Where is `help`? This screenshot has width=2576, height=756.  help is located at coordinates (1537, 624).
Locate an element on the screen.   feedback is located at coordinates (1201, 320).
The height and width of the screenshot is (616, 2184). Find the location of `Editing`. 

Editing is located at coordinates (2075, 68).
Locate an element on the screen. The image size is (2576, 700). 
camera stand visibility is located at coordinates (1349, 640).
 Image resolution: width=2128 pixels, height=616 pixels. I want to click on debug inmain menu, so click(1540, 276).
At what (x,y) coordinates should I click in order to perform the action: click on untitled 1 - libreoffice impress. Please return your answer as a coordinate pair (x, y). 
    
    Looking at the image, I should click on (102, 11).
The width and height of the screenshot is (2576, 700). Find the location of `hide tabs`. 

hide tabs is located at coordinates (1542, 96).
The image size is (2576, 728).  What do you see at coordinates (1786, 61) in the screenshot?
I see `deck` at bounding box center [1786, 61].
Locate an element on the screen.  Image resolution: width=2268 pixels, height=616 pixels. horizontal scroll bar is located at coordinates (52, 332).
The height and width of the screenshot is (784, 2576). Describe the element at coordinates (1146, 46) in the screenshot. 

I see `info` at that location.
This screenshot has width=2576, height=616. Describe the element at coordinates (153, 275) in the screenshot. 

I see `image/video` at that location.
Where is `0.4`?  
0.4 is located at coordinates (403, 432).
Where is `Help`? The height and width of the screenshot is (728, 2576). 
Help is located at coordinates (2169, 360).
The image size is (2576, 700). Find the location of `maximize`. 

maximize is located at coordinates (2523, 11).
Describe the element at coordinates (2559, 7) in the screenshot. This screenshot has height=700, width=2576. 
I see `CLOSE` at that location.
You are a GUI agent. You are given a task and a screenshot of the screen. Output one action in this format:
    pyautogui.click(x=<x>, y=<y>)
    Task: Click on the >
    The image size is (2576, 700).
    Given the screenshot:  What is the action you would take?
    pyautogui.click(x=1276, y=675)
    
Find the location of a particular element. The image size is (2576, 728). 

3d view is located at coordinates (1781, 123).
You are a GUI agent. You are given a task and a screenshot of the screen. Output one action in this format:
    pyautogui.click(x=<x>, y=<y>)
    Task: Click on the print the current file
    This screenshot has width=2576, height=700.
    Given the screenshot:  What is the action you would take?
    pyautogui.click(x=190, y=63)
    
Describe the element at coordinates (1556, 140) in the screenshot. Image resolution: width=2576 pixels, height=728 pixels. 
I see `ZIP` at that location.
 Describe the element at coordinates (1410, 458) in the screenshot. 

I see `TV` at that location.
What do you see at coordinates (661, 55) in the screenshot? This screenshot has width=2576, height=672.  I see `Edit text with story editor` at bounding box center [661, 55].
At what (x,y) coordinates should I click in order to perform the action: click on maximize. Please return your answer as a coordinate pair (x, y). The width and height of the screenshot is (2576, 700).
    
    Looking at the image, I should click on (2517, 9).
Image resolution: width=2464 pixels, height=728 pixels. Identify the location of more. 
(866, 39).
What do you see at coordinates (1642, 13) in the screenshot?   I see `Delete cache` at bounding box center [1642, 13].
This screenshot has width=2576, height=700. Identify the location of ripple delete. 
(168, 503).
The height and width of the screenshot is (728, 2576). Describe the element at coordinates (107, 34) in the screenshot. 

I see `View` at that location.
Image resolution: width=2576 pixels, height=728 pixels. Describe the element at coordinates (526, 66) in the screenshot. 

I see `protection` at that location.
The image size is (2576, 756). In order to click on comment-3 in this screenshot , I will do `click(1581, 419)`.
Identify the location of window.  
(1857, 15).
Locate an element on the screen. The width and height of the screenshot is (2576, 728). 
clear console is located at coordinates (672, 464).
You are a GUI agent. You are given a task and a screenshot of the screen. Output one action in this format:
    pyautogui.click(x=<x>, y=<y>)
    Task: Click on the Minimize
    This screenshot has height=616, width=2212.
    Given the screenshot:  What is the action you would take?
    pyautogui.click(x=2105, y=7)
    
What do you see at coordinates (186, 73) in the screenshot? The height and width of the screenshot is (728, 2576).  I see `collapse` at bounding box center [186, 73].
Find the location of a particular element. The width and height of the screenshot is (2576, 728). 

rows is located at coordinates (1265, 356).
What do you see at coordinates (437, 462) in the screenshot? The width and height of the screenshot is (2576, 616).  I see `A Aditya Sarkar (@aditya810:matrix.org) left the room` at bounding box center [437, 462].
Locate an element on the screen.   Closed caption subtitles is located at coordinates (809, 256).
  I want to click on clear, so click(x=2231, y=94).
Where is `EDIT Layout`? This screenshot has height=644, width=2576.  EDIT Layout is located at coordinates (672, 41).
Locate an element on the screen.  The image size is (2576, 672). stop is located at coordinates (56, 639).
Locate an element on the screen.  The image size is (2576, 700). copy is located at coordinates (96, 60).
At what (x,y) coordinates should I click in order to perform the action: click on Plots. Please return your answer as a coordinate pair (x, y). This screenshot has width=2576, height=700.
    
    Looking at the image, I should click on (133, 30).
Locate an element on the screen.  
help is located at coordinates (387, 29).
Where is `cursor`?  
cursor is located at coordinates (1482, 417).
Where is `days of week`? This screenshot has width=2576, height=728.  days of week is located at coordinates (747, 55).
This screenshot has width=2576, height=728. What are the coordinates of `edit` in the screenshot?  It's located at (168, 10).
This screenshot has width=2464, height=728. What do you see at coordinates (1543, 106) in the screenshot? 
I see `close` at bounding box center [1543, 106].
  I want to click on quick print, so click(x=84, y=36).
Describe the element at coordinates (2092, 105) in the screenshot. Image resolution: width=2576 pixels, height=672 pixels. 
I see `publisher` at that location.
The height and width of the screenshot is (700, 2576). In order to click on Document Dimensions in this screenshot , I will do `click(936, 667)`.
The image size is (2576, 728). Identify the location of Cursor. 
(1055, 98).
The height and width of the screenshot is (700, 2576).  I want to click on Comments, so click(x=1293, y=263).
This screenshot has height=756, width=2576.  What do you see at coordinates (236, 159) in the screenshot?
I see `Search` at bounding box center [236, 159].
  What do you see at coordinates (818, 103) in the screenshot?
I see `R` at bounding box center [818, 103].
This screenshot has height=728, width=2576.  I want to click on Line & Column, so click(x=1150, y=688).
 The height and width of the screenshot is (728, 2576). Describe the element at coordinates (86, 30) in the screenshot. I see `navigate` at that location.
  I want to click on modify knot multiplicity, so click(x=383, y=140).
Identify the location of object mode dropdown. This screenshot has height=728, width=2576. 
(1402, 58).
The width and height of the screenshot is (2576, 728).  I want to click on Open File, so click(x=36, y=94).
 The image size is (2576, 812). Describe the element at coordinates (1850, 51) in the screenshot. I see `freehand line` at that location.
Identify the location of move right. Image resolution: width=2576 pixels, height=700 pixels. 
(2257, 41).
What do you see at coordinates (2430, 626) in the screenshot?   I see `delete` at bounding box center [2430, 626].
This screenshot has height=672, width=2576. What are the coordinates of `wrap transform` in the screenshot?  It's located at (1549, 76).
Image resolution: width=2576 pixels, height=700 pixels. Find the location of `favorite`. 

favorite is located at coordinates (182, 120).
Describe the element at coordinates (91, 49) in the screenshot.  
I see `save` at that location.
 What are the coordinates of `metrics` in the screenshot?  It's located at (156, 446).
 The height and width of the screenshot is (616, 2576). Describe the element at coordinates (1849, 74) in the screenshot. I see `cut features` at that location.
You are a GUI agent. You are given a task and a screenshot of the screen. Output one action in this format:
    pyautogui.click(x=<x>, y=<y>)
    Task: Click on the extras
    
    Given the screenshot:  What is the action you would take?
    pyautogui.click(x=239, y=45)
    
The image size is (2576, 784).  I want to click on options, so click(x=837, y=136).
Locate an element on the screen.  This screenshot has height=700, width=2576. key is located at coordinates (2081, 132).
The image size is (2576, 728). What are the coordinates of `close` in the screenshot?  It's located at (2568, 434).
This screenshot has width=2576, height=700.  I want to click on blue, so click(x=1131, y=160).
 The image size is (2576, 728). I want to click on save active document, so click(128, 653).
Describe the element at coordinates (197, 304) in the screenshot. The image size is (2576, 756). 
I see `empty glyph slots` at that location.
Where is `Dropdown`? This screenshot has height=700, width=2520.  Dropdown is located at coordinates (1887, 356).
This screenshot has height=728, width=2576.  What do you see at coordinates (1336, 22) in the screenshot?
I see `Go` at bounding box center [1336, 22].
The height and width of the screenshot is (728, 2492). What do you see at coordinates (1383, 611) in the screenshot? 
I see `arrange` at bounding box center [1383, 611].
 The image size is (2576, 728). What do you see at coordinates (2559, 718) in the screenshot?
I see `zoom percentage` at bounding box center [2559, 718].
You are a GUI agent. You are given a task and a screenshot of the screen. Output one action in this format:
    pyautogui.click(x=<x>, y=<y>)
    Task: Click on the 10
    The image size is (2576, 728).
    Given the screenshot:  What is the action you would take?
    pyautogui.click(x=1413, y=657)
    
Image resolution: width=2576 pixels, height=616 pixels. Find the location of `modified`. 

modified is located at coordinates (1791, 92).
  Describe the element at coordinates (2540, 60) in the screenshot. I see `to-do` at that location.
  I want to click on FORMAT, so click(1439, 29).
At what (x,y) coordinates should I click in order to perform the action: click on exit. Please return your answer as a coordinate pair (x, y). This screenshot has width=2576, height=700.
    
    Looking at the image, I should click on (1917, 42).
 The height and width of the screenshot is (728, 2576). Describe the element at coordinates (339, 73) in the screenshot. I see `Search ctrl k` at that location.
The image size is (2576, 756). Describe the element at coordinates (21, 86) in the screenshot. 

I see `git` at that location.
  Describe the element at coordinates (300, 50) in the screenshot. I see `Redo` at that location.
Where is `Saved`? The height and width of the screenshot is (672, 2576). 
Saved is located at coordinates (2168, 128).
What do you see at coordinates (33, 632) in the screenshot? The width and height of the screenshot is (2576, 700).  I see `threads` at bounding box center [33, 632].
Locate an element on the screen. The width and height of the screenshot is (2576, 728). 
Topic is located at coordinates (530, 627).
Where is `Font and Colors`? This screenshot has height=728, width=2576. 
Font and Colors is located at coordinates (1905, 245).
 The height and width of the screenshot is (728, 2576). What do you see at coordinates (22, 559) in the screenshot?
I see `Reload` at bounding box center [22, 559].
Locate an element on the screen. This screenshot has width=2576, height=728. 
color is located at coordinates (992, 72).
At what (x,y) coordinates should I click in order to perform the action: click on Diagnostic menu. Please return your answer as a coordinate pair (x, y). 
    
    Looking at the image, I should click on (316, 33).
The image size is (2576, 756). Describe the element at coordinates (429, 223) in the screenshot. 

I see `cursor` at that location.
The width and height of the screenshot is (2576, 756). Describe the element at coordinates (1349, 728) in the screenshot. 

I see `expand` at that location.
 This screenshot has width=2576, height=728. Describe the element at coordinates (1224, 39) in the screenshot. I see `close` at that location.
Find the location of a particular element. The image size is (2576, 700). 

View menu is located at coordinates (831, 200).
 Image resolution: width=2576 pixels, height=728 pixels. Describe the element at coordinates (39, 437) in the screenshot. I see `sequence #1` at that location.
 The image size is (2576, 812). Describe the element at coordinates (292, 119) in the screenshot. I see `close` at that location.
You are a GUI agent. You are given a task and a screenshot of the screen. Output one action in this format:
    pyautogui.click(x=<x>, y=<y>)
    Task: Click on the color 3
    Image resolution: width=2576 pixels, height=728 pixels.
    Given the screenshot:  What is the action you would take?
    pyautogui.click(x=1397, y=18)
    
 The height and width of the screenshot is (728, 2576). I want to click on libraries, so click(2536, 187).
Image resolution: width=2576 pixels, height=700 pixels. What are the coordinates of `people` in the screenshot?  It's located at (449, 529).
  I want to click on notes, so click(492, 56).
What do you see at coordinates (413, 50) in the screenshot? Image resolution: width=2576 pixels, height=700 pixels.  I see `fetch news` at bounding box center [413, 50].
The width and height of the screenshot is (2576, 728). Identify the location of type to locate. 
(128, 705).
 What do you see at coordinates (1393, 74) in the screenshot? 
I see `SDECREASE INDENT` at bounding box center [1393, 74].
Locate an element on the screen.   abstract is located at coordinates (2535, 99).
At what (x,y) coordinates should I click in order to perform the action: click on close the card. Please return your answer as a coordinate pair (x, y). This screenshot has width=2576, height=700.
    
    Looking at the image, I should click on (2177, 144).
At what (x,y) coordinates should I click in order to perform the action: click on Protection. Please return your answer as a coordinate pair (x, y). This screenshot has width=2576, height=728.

^^^^^^^^^^^^^^^^

» What the task requires
From the listing above, pull out the lines from the one containing "This screenshot has width=2576, height=728. What" up to and including the one containing "center [818, 103].", and reproduce each line without any change.

» Task response
This screenshot has width=2576, height=728. What are the coordinates of `edit` in the screenshot?  It's located at (168, 10).
This screenshot has width=2464, height=728. What do you see at coordinates (1543, 106) in the screenshot? 
I see `close` at bounding box center [1543, 106].
  I want to click on quick print, so click(x=84, y=36).
Describe the element at coordinates (2092, 105) in the screenshot. Image resolution: width=2576 pixels, height=672 pixels. 
I see `publisher` at that location.
The height and width of the screenshot is (700, 2576). In order to click on Document Dimensions in this screenshot , I will do `click(936, 667)`.
The image size is (2576, 728). Identify the location of Cursor. 
(1055, 98).
The height and width of the screenshot is (700, 2576).  I want to click on Comments, so click(x=1293, y=263).
This screenshot has height=756, width=2576.  What do you see at coordinates (236, 159) in the screenshot?
I see `Search` at bounding box center [236, 159].
  What do you see at coordinates (818, 103) in the screenshot?
I see `R` at bounding box center [818, 103].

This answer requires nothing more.